Supplied text:

Dan Margulis has always said that each image has ten plates. I think we need to be willing to embrace all ten, to come up with techniques that single spaces can't provide.
I started this treatment of the following image, in a different thread, where it had been discussed quite a bit:
This is a problem image for LAB because it begins so out of balance that most of the things we are doing in LAB only serve to accentuate that imbalance. Six months ago, had I encountered this image in my normal workflow, I'd have spent a half hour cutting masks for skin, shirts and greens, and I'd have gotten a decent result. Now, I'm all the more suspicious of masks, but the solution I came up with might well qualify as "too much," or "going to far." I threw a ton of curve layers at it, and converted to different spaces four times before reaching my goal. We'll see.
From the previous posts on this image it was clear that the skin tones were the biggest hurdle. Bad skin renders good grass meaningless. So I started with the green channel and did the basic luminosity blend in LAB (taking some shortcuts in my explanation here, on the assumption that people have read the LAB summaries posted here. I'll be glad to embellish anything that's missing.)
I then blended the a channel into the lightness channel in overlay mode which emphasized the faces more, over the background. I just liked the result, so I kept it. (This step hasn't been summarized yet, but it is taken from Dan Margulis' LAB book and can produce some surprising, if unexpected results).
A favorite trick of mine is to borrow channels from a CMYK conversion and use them as layer masks in LAB or RGB for contrast. In CMYK, a contrast curve to the magenta channel in luminosity mode can usually help detail in faces without ruining color. Using the magenta channel as a layer mask in lab yields similar results with the lightness channel. Likewise using the black channel as a means of pushing detail in the higher end.
Then a HIRALOAM contrast move and this is the result so far:
(Time spent thus far: about two minutes).
At this point it looks too dark and the yellows are looking drab so I added a curve that increased contrast to the lightness channel and pumped the b channel anchors 20 points in both directions. A couple of cast removal curves, targeting highlights and shadows separately turned things a bit red:
So I used these curves:
to ease up on the redness and to boost the greens a little bit, and pump a little more life into the yellow and I added yet another curve pulling the midpoint of the a channel a bit towards green and excluded the highlights and shadows with blending sliders.
At this point there is too much Cyan in the faces, and the yellow is way above anything reasonable. LAB isn't good at things like removing magenta from greens or cyan from yellows, not in any precise way.

Instructions to follow:
Rewrite the passage of the LAB color-correction text from "At this point there" to "any precise way.", replacing "magenta" with "purple".

Data rows:
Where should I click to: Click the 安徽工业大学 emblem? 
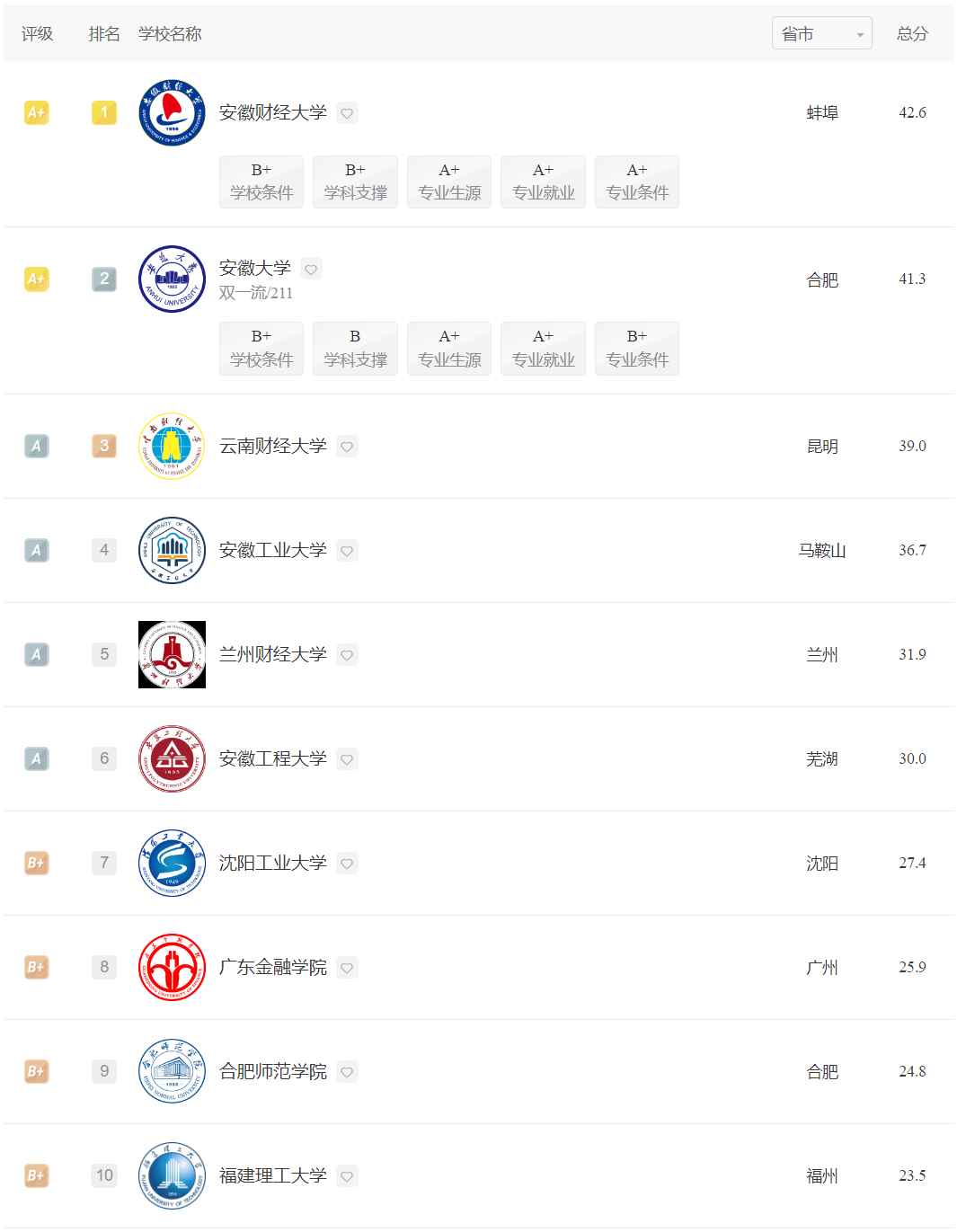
---
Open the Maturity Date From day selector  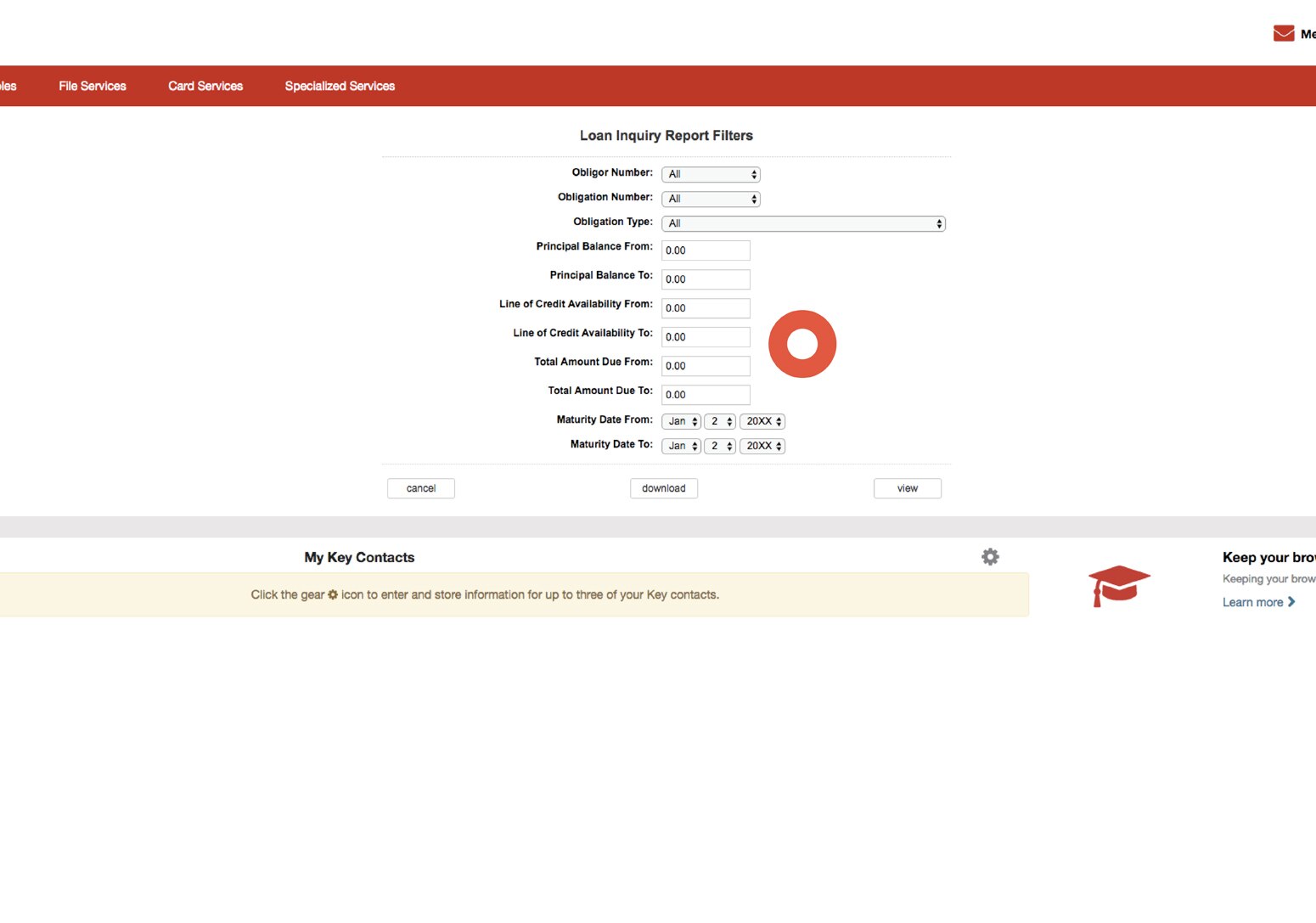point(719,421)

Exercise response:
At this point there is too much Cyan in the faces, and the yellow is way above anything reasonable. LAB isn't good at things like removing purple from greens or cyan from yellows, not in any precise way.